Gepubliceerd: 9 juli 2014
Indiener(s): Fred Teeven (staatssecretaris justitie en veiligheid) (VVD)
Onderwerpen: burgerlijk recht recht
Bron: https://zoek.officielebekendmakingen.nl/kst-33851-7.html
ID: 33851-7
Origineel: 33851-2

Nr. 7 NOTA VAN WIJZIGING

Ontvangen 9 juli 2014

Het voorstel van wet wordt als volgt gewijzigd:

A

Onderdeel A van artikel 11 wordt als volgt gewijzigd:

a. Voor de tekst wordt de aanduiding «1» geplaatst.

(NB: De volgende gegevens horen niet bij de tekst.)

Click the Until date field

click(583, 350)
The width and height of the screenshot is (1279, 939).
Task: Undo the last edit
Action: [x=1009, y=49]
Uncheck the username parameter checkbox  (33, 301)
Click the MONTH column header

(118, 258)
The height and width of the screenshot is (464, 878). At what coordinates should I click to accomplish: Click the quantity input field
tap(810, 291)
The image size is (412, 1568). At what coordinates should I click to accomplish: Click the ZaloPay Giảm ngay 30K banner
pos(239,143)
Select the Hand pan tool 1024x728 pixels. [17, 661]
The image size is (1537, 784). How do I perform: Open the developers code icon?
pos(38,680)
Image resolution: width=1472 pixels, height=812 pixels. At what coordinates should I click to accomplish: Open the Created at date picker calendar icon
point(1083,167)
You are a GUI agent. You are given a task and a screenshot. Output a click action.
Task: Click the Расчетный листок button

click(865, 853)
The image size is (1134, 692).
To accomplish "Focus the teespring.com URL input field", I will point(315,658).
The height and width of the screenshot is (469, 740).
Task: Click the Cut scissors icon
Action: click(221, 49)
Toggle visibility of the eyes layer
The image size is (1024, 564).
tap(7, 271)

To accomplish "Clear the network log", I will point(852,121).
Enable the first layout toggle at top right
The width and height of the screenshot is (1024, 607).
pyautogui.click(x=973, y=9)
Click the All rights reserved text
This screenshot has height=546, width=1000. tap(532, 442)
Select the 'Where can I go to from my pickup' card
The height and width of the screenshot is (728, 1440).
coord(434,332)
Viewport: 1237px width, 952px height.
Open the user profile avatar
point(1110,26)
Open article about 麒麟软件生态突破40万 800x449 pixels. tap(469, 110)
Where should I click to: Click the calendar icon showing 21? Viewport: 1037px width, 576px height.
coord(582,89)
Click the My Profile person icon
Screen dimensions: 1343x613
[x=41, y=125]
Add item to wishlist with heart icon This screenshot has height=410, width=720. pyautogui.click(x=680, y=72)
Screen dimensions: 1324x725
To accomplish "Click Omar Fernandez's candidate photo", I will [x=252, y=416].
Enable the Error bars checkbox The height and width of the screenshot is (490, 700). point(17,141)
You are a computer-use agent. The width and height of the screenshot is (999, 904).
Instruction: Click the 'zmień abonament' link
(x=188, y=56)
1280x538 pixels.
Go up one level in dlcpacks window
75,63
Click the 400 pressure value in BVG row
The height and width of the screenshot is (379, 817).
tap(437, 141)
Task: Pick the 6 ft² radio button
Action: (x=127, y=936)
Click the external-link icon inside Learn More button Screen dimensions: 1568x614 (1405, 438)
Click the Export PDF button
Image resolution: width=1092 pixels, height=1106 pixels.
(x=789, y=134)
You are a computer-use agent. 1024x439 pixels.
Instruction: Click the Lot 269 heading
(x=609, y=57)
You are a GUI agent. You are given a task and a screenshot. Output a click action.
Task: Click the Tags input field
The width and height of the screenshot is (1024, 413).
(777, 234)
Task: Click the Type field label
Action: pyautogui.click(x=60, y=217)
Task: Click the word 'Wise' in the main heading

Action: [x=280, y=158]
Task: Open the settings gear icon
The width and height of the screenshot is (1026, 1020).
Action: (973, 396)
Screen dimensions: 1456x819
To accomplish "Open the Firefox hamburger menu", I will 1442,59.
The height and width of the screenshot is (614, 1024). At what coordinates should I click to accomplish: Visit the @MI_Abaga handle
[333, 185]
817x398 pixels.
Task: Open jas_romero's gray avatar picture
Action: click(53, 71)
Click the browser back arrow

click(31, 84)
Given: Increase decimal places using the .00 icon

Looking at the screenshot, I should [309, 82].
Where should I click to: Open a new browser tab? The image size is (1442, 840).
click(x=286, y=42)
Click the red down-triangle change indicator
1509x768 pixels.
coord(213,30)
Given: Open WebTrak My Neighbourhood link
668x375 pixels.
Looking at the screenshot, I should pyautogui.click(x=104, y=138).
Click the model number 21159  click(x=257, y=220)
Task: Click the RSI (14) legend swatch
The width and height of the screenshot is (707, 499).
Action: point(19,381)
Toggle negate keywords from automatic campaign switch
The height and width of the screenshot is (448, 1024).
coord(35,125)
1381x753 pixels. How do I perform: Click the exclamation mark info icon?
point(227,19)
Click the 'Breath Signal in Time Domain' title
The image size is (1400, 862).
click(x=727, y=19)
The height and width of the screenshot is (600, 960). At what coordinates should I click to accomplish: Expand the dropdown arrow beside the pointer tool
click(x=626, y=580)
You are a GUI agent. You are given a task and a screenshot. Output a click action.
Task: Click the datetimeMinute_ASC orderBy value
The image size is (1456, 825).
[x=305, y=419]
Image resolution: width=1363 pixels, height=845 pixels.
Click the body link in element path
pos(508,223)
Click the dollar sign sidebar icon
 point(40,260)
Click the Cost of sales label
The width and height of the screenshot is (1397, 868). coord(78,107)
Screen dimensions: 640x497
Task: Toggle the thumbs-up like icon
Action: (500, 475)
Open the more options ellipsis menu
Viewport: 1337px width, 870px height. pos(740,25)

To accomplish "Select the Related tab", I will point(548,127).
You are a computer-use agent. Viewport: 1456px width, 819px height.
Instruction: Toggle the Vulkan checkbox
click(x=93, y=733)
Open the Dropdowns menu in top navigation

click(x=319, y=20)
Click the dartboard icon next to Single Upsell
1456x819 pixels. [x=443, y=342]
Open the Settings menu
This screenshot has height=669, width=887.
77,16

b. Er wordt een lid toegevoegd, luidende:

2. Voor de toepassing van deze titel wordt verstaan onder het Haags Erfrechtverdrag 1989: het op 1 augustus 1989 te ’s-Gravenhage tot stand gekomen Verdrag inzake het recht dat van toepassing is op erfopvolging (Trb. 1994, 49).

B

Onderdeel C (nieuw) van artikel 11 komt te luiden:

In artikel 150, tweede lid, wordt «het verdrag» vervangen door: het Haags Erfrechtverdrag 1989.

C

Onderdeel E van artikel 11 komt te luiden:

Artikel 152 wordt gewijzigd als volgt:

1. Het eerste lid komt te luiden:

1. De artikelen 147 en 148 zijn van toepassing op de erfopvolging van personen wier overlijden na 1 oktober 1996 heeft plaatsgevonden. Op de erfopvolging van personen wier overlijden op of na 17 augustus 2015 heeft plaatsgevonden is artikel 147 alleen van toepassing als het vermogensbestanddeel waarop de verrekening betrekking heeft, ligt in een staat die niet gebonden is door de verordening erfrecht.

2. Na het vierde lid wordt een lid toegevoegd, luidende:

5. De artikelen 149 en 150 zijn uitsluitend van toepassing op de erfopvolging van personen wier overlijden na 1 oktober 1996 en vóór 17 augustus 2015 heeft plaatsgevonden.

Toelichting

Zoals in de nota naar aanleiding van het verslag is aangekondigd, betreffen de wijzigingen het ongedaan maken van de schrapping van de citeertitel van het op 1 augustus 1989 te ’s-Gravenhage tot stand gekomen Verdrag inzake het recht dat van toepassing is op de erfopvolging in Boek 10 BW (Haags Erfrechtverdrag 1989) en de expliciete vermelding in artikel 10:152 BW dat in het kader van de erfopvolging van personen die na 17 augustus 2015 overlijden artikel 10:147 BW alleen kan worden toegepast als het vermogensbestanddeel waarop de verrekening betrekking heeft in een derde staat – een staat die niet gebonden is door de verordening erfrecht – is gelegen.